The most powerful motivators occur when different principles of persuasion join forces—for example, when social proof combines with scarcity. “Not only do we want the same item when it is made scarce,” Cialdini writes, “we want it most when we are in competition for it.”

For your final exercise, write down one example of how two different principles can be combined to create a strong motivator for attraction.

APPLICATION:

MISSION 1:
Be the Party

One of the biggest mistakes men make when trying to make plans with a woman is not having a plan in the first place. “I don't know. What do you want to do?” just may be the worst way to ask a person out.

The next worst way is asking her, “So what are you doing on Saturday?” And then inviting yourself along.

Rather than trying to glom on to her lifestyle, a better frame to have is that perhaps she's not getting everything she wants from her life and is hoping to step into someone else's exciting world. And that world just happens to be yours.

The Stylelife Challenge is not just about women, it's about lifestyle. If you can build a positive, exciting orbit of people, places, and things around yourself, one that other people respect and want to be a part of, you will meet and attract women automatically.

So to close out the Stylelife Challenge, you are going to plan a dinner party for Day 30. Your task is to read today's briefing and find out just how to pull this off before moving on to Mission 2.

MISSION 2:
Seed Your Stylelife Party

Your mission today is to seed your dinner party.

Approach women and groups using the material you've learned.

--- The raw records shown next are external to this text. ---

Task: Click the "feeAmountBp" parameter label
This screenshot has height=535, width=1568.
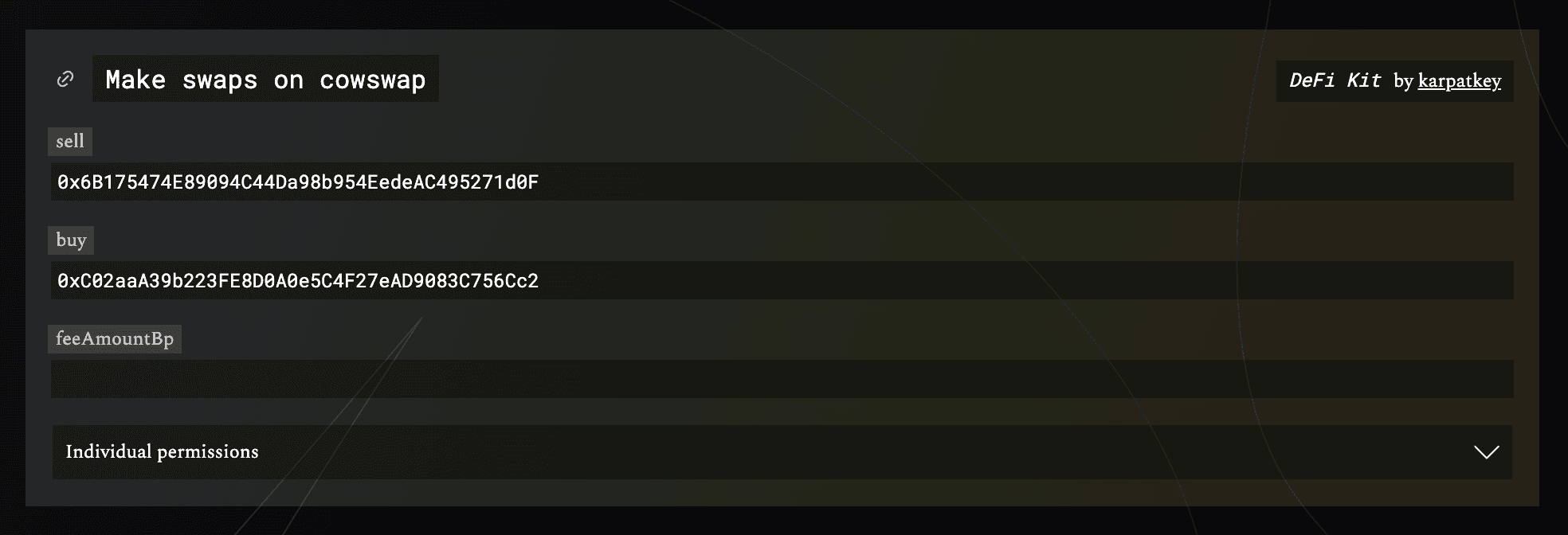Action: tap(115, 339)
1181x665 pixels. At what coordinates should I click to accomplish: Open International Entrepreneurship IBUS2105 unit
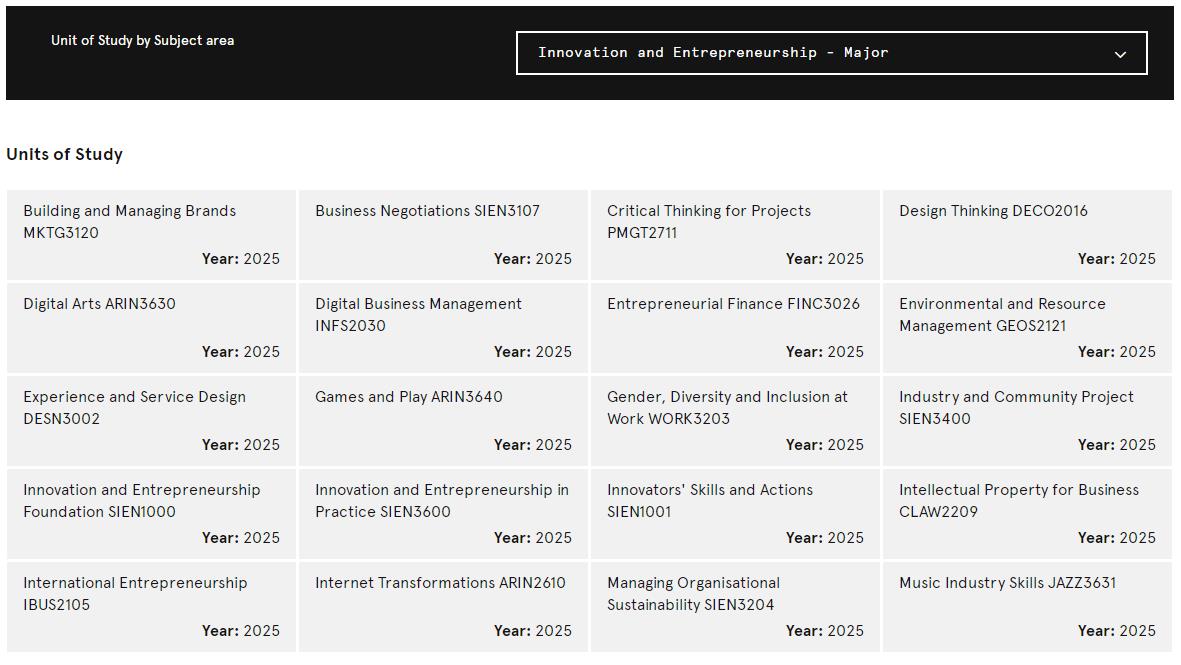click(151, 607)
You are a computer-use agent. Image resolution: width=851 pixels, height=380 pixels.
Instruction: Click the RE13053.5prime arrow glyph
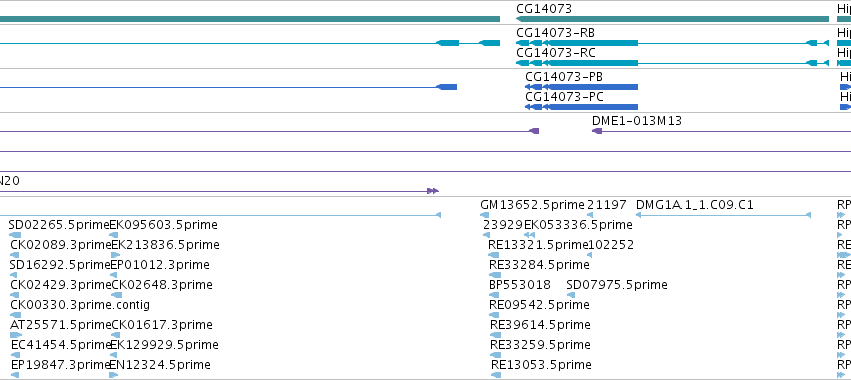[496, 375]
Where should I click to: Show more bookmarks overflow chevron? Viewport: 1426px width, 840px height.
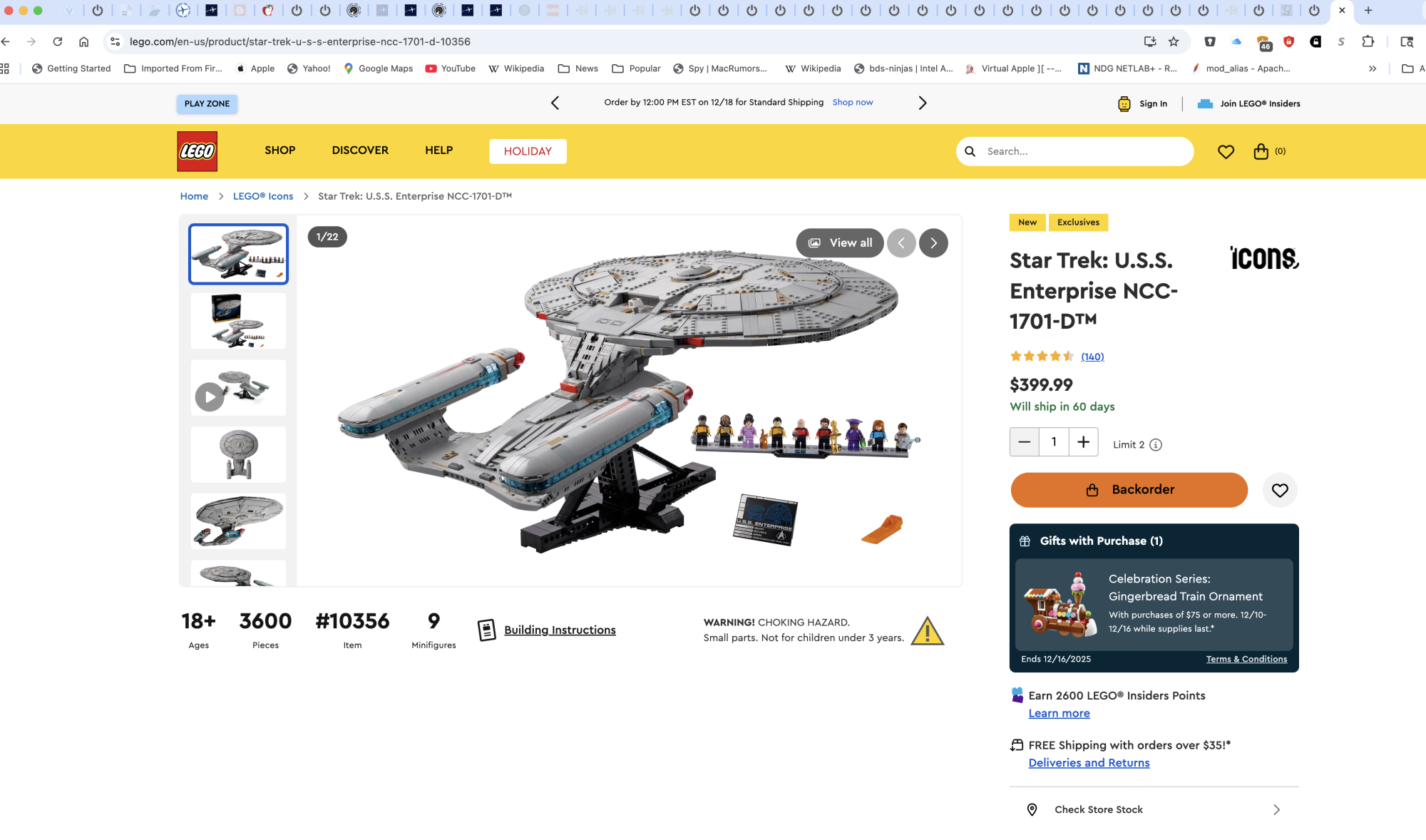(1373, 68)
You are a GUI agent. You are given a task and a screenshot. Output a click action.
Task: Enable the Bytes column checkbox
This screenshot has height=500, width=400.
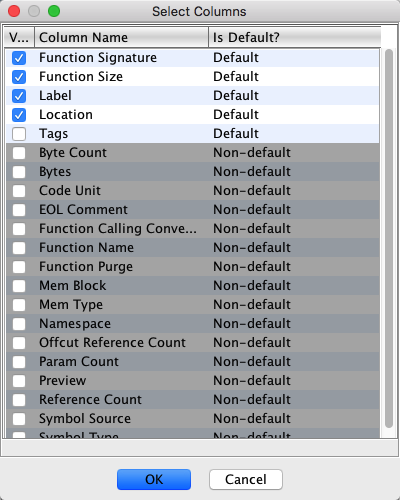tap(19, 172)
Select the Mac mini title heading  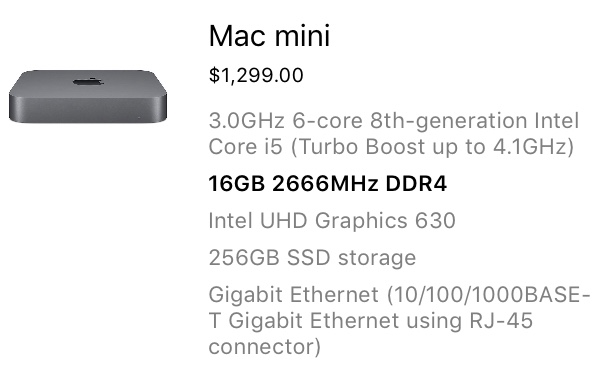pos(269,36)
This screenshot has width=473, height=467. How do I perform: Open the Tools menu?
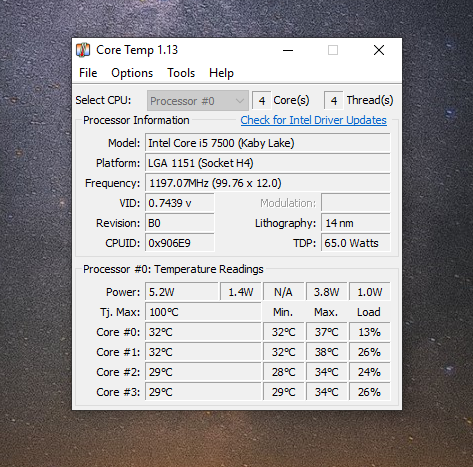(181, 73)
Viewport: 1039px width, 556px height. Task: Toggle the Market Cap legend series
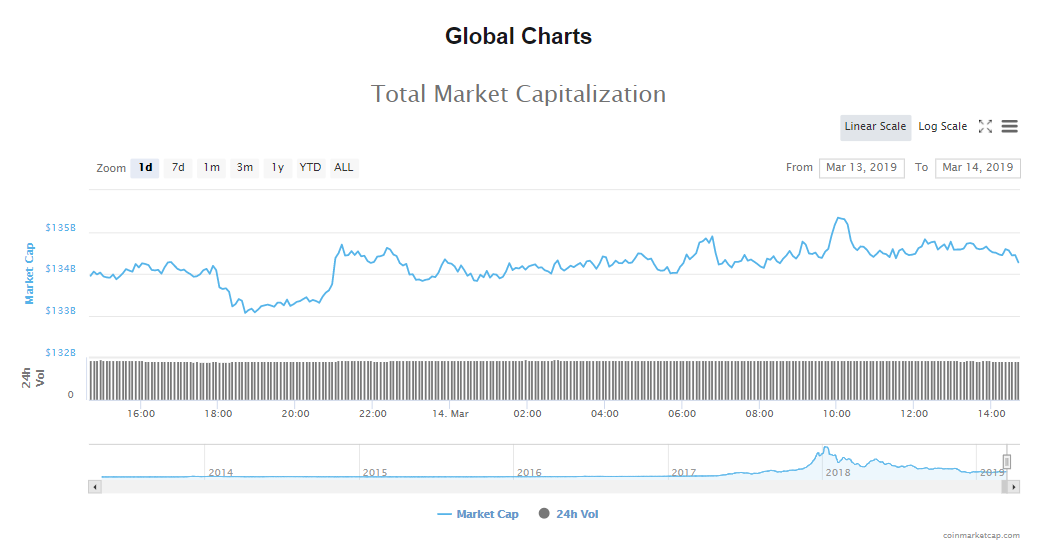(478, 514)
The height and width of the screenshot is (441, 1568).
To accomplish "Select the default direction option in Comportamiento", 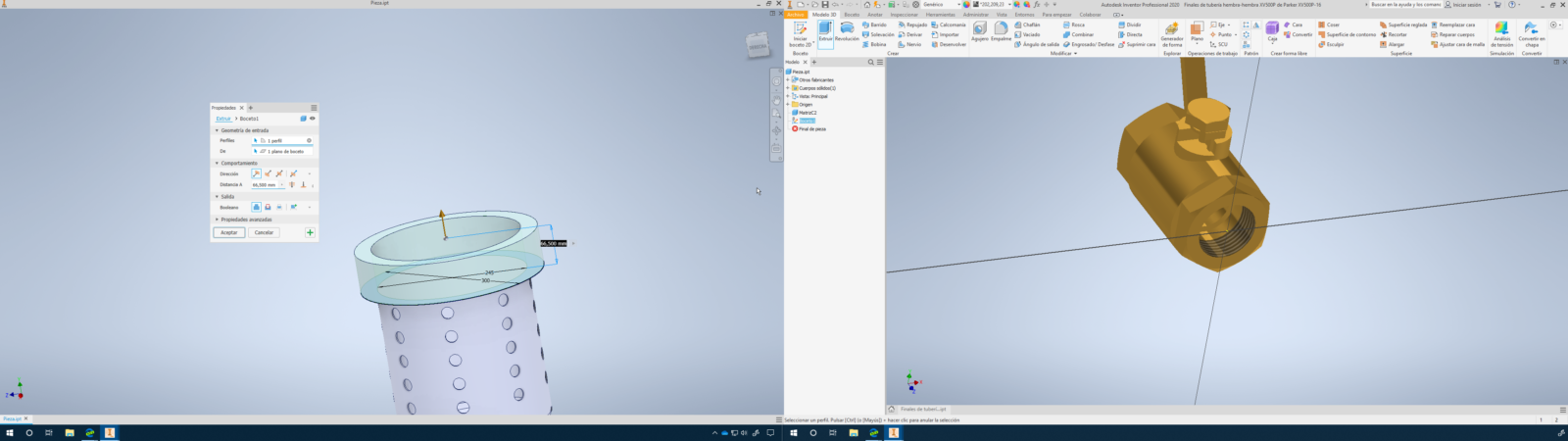I will coord(256,173).
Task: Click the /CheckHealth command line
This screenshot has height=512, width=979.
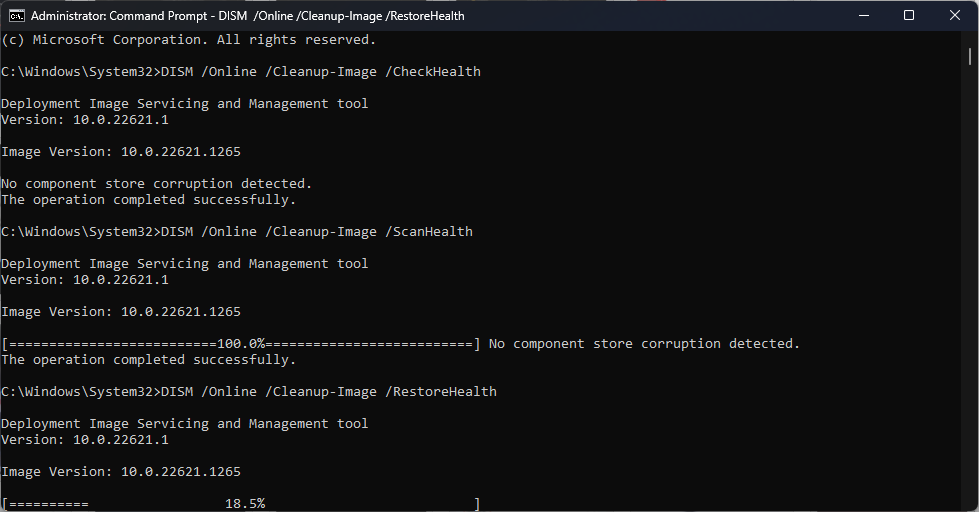Action: [241, 72]
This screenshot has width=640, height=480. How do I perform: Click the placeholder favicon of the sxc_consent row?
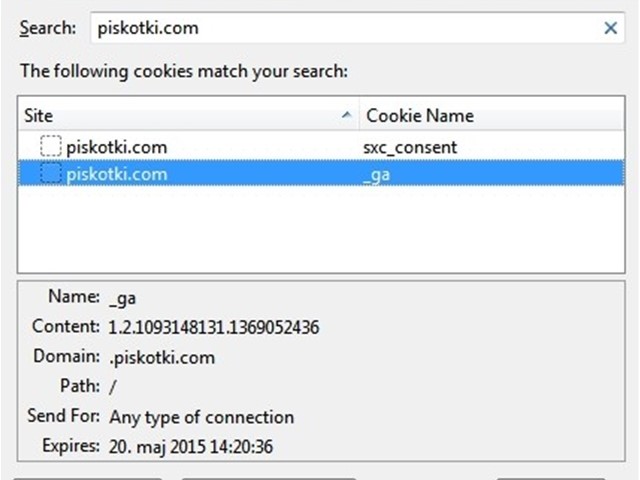[51, 146]
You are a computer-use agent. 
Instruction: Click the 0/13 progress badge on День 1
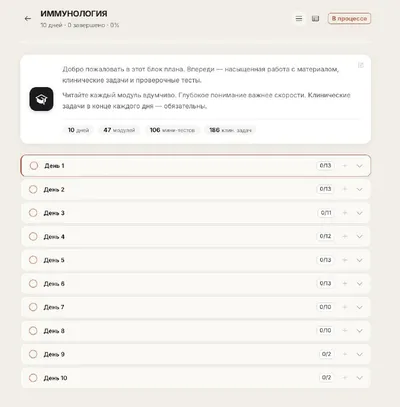click(325, 166)
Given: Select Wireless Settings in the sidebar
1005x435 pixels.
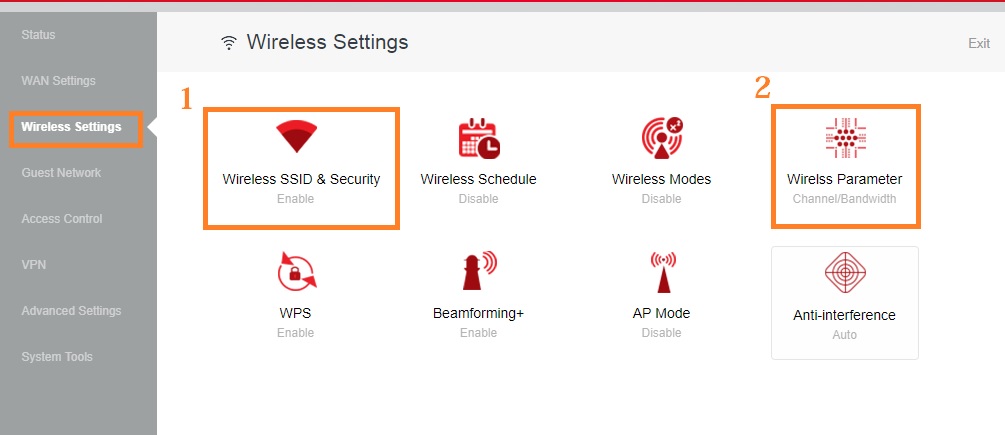Looking at the screenshot, I should [x=71, y=127].
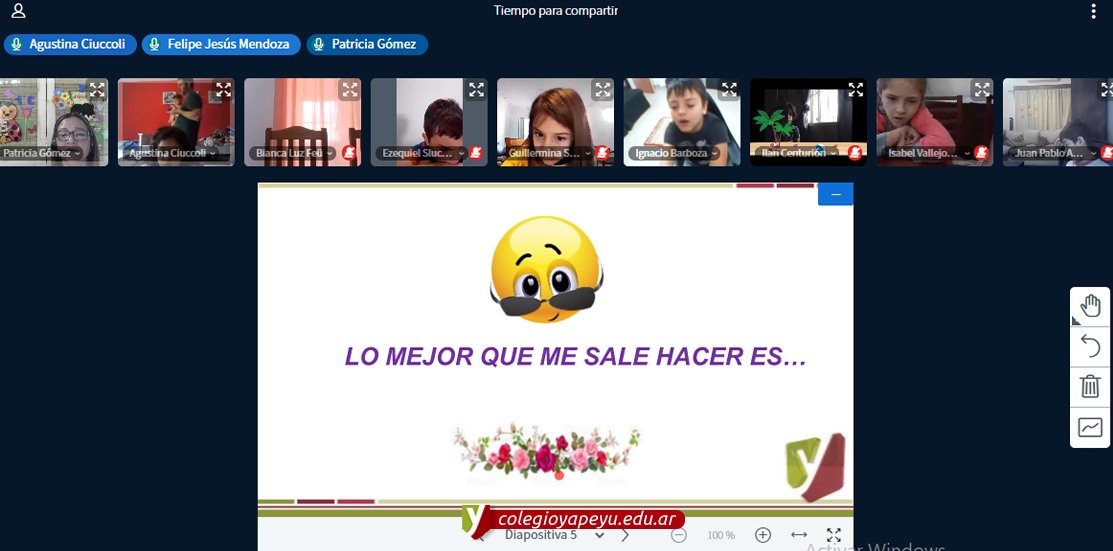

But instead of seeding an event in your calendar, seed your dinner party. You may want to discuss the theme or occasion for the party, and mention any friends who share something in common with her. But don't invite her.

Only when the conversation is ending, and it's time to exchange numbers, will you invite her to the party.

One way to do this is to say, “You know what? You should come to the dinner party. I think you'll really enjoy some of the people there. And, besides, we need a wild card.”

If she asks what a wild card is, either tease her by saying “someone unpredictable” or compliment her by saying “someone new and interesting.” What you choose to say here depends entirely on her self-esteem.

Unless she's really excited about going, don't give her the details of the party on the spot. That can come across as too eager. Wait to talk on the phone first. This way she'll have to work a little harder for it, and demonstrate that she's trustworthy and will mix well with your friends.

Your mission is complete after you've either collected the phone number of one potential party guest or made five approaches. Whichever happens first.

Tomorrow you will be using that number.

Do you know what's great about having a party?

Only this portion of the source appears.